A few years ago I wanted to understand logic gates properly, so I did the obvious thing and built a simulator. The result is Logic Nodes, a free logic gate simulator that runs in the browser: place gates on a canvas, wire them up, and watch signals propagate. You can read the project page for what it does; this post is about how it’s built. The decision that shaped everything else was rendering the whole editor on a hand-written HTML5 canvas instead of using a diagramming library.
For client work I would weigh that decision differently, and I’ll come back to that at the end. Building it by hand meant every rendering and interaction problem was mine to solve. These are the ones that stuck with me.
Only draw what’s on screen
The naive render loop draws every node and every wire on every frame. That works fine for the twenty-node circuits you build in week one, and falls over the first time someone builds something real. The fix is viewport culling: from the current pan and zoom, compute the rectangle of world space that’s actually visible, and skip everything outside it. The check itself has to be cheap or it becomes the new bottleneck; a bounding-box test per node was enough here, since nodes are rectangles anyway.
High-DPI kept breaking things
Retina displays render a CSS pixel as multiple device pixels, so a canvas
sized in CSS pixels looks blurry unless you scale the backing store by
devicePixelRatio and compensate in your transform. That’s the
well-documented part, and it takes an afternoon.

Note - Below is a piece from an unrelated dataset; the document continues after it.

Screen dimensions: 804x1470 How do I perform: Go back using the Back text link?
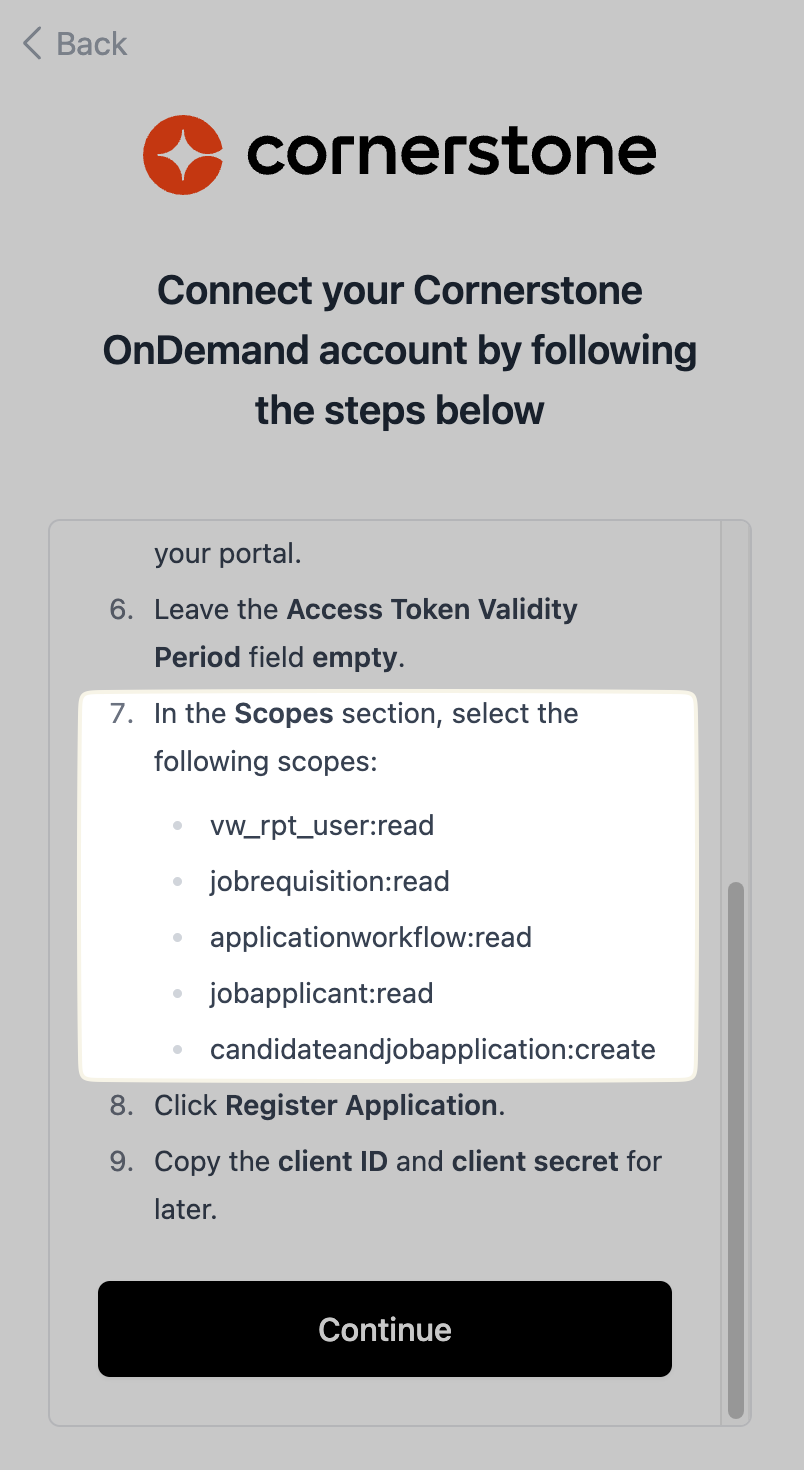click(x=91, y=44)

The real cost came later: every feature that touches coordinates has to respect the same scaling. I fixed rendering first, then discovered that loading a saved circuit broke it again, and later that the minimap’s mouse events were off on retina screens while working perfectly on my external monitor. Each fix was small; finding them was the work.

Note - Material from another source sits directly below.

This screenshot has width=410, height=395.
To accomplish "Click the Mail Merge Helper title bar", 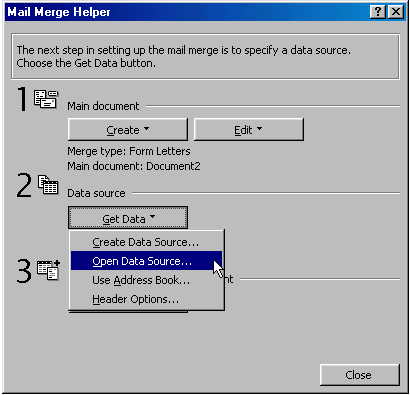I will [187, 12].
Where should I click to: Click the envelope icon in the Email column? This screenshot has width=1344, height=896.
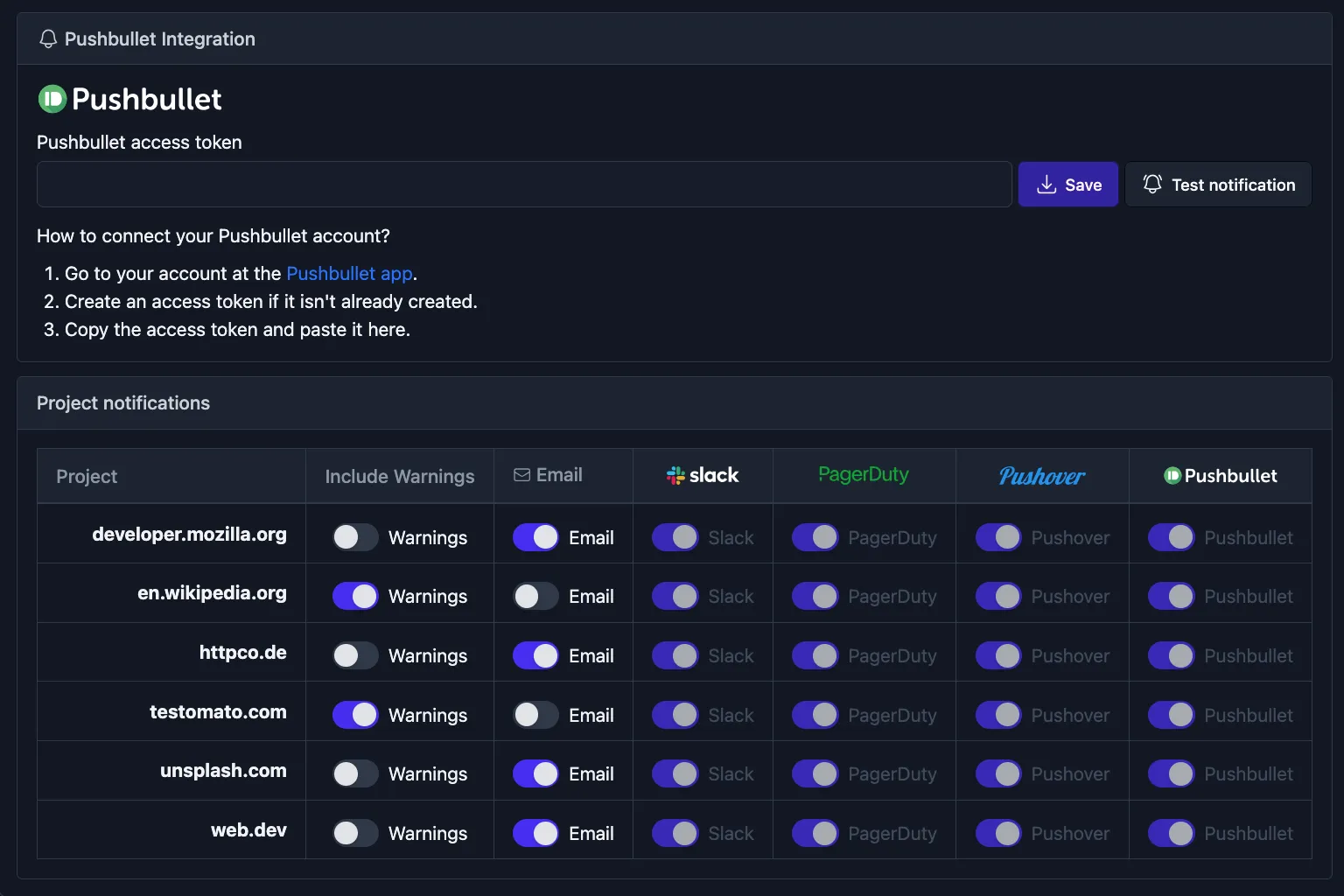coord(522,474)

Making tiny connection points clickable
A connection point on a node is drawn as a small circle, a few pixels across. If its clickable area is exactly its visible area, wiring nodes together feels miserable, especially zoomed out or on a trackpad. So the hit test uses its own radius with a floor, instead of the drawn radius:
calcConnectionPointHitBox() {
return Math.max(this.nodeSystem.config.theme.connectionPointRadius, 5);
}
It’s most of the difference between an editor that feels precise and one that feels broken.
Getting zoom to feel right
Zoom is a feature where the math is five lines and the feel is everything. The mistake everyone notices immediately: zooming towards the center of the screen instead of the cursor. The point under your cursor should stay under your cursor while the world scales around it, and that works out to a small correction of the pan offset every time the zoom changes:
setZoom(newZoom: number, mouseX: number, mouseY: number) {
const oldZoom = this.editorState.view.zoom;
this.editorState.view = {
x: this.editorState.view.x + mouseX / newZoom - mouseX / oldZoom,
y: this.editorState.view.y + mouseY / newZoom - mouseY / oldZoom,
zoom: newZoom
};
}
The steps themselves are multiplicative: zooming in scales by a factor and zooming out divides by the same factor, so in-and-back-out returns you exactly where you started. The factor grows with the wheel delta but is capped, which keeps small trackpad deltas smooth without letting one aggressive mouse-wheel click teleport you across the circuit.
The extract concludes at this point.